BairesDev survey results link wider use of AI tools in software development with higher perceived career control among women engineers, alongside ongoing concerns about fairness and responsibility for AI-driven outcomes.
Its quarterly Dev Barometer found that 64% of women respondents said AI improved their ability to shape their career path, while 84% reported career momentum tied to growth in AI skills.
The findings come with caution on trust. Only 56% of women developers said they trust AI tools to be fair across genders. The research did not examine why respondents perceived fairness gaps.
Accountability also emerged as AI becomes more common in day-to-day development work. Across all respondents, 51% said responsibility for AI-generated outcomes falls on them personally, while another 11% said accountability remains unclear.
The results suggest responsibility is shifting inside engineering organisations. AI tools can generate code, tests, documentation, and other outputs, but many developers still expect to carry the burden for what reaches production, even when AI systems contribute to the work.
"AI isn't a side tool anymore. It's embedded in production workflows. And once it touches production, accountability changes. That's great for career mobility, and infrastructure demands accountability," said Nacho De Marco, CEO and co-founder of BairesDev.
He also pointed to a stronger focus on checking AI outputs inside teams. "As adoption accelerates, our data shows developers feel personally responsible for AI outcomes. What we're seeing is a shift toward disciplined review. The teams that scale AI successfully are the ones that treat validation as engineering, not as an afterthought," he said.
Comfort and caution
Respondents reported broad comfort with AI tooling. Overall, 88% said they feel comfortable using AI tools, and 58% said the benefits outweigh the overhead.
Even with that level of familiarity, developers highlighted verification as a skills priority. A total of 56% ranked critical evaluation of AI output as the baseline skill for 2026, and 67% said teams lack sufficient knowledge to validate AI-generated results.
Time pressure remains a barrier to checks.

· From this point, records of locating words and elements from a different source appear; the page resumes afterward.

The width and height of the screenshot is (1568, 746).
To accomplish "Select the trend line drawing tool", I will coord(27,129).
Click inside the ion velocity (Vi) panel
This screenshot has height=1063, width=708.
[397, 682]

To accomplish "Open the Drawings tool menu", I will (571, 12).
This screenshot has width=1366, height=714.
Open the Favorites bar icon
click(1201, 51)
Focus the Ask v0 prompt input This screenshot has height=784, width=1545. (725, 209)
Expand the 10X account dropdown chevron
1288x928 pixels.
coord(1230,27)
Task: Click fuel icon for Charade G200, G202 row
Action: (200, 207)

One in five respondents (20%) cited deadline pressure as the primary barrier to verification, pointing to a gap between the aspiration of thorough review and the reality of delivery schedules, particularly in teams adopting AI across production workflows.
What accountability means
BairesDev described AI accountability in operational terms, including code review and validation, testing standards, documentation requirements, and production monitoring for enterprise deployments.
"Building accountability into AI-assisted processes doesn't have to be complicated," De Marco said. "AI is drafting the first version of the code, but a human still owns the final decision. That means validating outputs, testing rigorously, and taking responsibility before anything goes live."
Access and culture
The survey also examined what developers think determines who benefits most from AI adoption at work. The top factor was access to tools, training, and infrastructure (67%), followed by willingness to experiment and adapt (63%). Seniority and experience came next (50%).
Among women respondents, the ranking shifted. Team culture and norms ranked above seniority as determinants of advancement through AI skills: 49% cited team culture and norms, compared with 38% who pointed to seniority.
The results suggest that both technical access and the organisational environment shape how quickly people can translate AI skills into progression. Training budgets, approved tools, and internal guidance can determine who gets hands-on practice, while team expectations can determine whether experimentation is rewarded or treated as a risk.
Survey details
The Q1 2026 Dev Barometer surveyed 1,329 developers across 61 countries. Women made up 25% of the sample, and 47% of respondents reported having eight or more years of professional experience.
BairesDev said it will continue tracking how AI adoption affects distributed engineering teams as AI tools become more embedded in production workflows.